● EXERCISE: Below is a block of entries; repeat exactly the lines starting at the line that contains "This screenshot has width=1036, height=583." and ending at the line that contains "You are a computer-use agent. Image resolution: width=545", both included.

── AVAILABLE RECORDS

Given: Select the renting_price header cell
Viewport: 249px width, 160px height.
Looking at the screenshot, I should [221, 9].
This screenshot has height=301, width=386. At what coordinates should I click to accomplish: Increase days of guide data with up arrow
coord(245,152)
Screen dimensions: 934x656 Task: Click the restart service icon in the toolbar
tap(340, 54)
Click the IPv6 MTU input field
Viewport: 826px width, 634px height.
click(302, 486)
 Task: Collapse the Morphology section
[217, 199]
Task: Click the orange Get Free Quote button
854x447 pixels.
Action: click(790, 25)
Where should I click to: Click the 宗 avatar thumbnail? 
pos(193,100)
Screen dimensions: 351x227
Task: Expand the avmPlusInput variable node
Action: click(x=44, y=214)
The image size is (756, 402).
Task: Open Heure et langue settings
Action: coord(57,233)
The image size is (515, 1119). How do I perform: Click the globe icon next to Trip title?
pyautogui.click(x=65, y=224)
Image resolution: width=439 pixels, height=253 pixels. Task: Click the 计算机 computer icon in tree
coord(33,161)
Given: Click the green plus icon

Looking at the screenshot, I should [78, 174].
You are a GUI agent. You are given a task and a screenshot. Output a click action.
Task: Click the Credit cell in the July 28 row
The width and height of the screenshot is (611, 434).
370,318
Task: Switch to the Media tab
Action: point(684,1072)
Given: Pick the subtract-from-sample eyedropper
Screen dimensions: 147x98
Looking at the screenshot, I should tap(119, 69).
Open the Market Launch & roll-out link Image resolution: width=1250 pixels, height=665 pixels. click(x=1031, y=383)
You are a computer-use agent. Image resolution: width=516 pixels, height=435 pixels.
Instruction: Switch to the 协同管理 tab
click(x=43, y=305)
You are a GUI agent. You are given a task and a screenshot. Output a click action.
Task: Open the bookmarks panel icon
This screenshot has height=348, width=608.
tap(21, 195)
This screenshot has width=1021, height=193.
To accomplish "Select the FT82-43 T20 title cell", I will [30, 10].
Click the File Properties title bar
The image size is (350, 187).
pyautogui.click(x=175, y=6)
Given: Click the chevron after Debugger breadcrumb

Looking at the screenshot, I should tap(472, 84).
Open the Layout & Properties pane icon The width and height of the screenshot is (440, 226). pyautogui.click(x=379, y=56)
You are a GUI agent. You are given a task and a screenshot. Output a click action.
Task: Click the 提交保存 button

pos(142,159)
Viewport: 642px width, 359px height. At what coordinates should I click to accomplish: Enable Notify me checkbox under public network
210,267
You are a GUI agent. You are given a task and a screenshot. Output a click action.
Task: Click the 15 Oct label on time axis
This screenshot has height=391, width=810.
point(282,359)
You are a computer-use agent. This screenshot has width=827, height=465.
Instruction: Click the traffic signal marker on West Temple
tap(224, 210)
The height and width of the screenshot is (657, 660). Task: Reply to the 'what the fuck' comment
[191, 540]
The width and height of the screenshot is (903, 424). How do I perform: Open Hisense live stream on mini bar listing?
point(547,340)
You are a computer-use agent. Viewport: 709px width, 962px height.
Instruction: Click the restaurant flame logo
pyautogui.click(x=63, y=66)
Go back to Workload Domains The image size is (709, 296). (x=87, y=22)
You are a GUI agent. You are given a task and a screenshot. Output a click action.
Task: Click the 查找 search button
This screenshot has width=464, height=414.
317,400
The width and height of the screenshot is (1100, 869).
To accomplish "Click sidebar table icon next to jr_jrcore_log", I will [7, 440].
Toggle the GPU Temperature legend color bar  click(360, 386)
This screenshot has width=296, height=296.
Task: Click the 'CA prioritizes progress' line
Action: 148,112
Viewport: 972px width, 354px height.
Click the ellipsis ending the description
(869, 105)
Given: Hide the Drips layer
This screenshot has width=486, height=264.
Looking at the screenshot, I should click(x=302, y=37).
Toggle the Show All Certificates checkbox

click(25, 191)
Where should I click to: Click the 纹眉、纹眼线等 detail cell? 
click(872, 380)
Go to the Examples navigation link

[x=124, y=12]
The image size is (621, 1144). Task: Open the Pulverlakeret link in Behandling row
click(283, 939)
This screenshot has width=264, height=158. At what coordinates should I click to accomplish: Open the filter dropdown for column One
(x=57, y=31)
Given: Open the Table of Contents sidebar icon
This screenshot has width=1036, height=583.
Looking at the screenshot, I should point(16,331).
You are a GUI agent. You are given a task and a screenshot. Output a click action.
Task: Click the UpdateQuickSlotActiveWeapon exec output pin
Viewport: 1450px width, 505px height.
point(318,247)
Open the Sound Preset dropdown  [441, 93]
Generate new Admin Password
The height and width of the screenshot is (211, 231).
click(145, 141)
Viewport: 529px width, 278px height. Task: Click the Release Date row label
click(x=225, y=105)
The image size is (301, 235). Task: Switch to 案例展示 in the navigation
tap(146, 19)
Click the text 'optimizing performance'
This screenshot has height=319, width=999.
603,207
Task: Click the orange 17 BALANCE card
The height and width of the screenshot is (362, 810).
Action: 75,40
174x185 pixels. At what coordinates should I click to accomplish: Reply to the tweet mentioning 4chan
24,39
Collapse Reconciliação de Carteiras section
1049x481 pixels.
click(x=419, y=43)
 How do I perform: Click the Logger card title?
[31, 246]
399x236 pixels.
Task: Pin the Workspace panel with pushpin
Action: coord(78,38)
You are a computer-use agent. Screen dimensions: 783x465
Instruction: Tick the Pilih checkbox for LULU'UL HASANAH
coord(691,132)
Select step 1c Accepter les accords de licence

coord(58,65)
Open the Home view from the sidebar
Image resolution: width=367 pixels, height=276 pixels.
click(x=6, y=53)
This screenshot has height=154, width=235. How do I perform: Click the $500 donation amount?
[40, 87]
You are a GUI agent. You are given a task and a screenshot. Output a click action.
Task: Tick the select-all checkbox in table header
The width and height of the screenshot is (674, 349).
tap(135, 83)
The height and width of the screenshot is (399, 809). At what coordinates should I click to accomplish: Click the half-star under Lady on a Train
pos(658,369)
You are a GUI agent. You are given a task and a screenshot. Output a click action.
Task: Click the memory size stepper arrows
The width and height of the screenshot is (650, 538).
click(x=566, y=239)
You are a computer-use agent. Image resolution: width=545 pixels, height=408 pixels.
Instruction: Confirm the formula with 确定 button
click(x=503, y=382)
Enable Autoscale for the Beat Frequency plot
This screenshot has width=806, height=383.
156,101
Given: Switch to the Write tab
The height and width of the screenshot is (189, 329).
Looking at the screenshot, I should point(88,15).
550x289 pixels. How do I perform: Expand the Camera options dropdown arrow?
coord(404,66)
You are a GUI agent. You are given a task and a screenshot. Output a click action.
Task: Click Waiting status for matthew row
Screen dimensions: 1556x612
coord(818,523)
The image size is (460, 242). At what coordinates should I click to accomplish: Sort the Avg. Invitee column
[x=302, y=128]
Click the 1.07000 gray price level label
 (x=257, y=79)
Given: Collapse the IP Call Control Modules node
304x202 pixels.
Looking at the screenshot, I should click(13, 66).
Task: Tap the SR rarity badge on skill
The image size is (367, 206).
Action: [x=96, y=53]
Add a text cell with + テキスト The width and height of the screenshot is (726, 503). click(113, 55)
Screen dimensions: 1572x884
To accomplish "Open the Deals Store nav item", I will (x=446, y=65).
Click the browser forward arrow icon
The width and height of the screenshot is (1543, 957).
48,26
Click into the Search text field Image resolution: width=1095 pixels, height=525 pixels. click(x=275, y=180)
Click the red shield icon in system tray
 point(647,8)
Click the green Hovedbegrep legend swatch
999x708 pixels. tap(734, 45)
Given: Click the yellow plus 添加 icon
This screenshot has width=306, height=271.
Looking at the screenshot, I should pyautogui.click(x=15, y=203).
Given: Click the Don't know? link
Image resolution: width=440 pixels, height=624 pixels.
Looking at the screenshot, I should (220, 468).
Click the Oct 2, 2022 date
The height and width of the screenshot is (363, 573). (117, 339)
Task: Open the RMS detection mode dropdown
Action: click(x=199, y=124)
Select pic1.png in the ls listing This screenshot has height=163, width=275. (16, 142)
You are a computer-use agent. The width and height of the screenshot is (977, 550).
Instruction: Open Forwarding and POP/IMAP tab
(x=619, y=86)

────

● TASK RESPONSE:
This screenshot has width=1036, height=583.
Looking at the screenshot, I should point(16,331).
You are a GUI agent. You are given a task and a screenshot. Output a click action.
Task: Click the UpdateQuickSlotActiveWeapon exec output pin
Viewport: 1450px width, 505px height.
point(318,247)
Open the Sound Preset dropdown  [441, 93]
Generate new Admin Password
The height and width of the screenshot is (211, 231).
click(145, 141)
Viewport: 529px width, 278px height. Task: Click the Release Date row label
click(x=225, y=105)
The image size is (301, 235). Task: Switch to 案例展示 in the navigation
tap(146, 19)
Click the text 'optimizing performance'
This screenshot has height=319, width=999.
603,207
Task: Click the orange 17 BALANCE card
The height and width of the screenshot is (362, 810).
Action: 75,40
174x185 pixels. At what coordinates should I click to accomplish: Reply to the tweet mentioning 4chan
24,39
Collapse Reconciliação de Carteiras section
1049x481 pixels.
click(x=419, y=43)
 How do I perform: Click the Logger card title?
[31, 246]
399x236 pixels.
Task: Pin the Workspace panel with pushpin
Action: coord(78,38)
You are a computer-use agent. Screen dimensions: 783x465
Instruction: Tick the Pilih checkbox for LULU'UL HASANAH
coord(691,132)
Select step 1c Accepter les accords de licence

coord(58,65)
Open the Home view from the sidebar
Image resolution: width=367 pixels, height=276 pixels.
click(x=6, y=53)
This screenshot has height=154, width=235. How do I perform: Click the $500 donation amount?
[40, 87]
You are a GUI agent. You are given a task and a screenshot. Output a click action.
Task: Tick the select-all checkbox in table header
The width and height of the screenshot is (674, 349).
tap(135, 83)
The height and width of the screenshot is (399, 809). At what coordinates should I click to accomplish: Click the half-star under Lady on a Train
pos(658,369)
You are a GUI agent. You are given a task and a screenshot. Output a click action.
Task: Click the memory size stepper arrows
The width and height of the screenshot is (650, 538).
click(x=566, y=239)
You are a computer-use agent. Image resolution: width=545 pixels, height=408 pixels.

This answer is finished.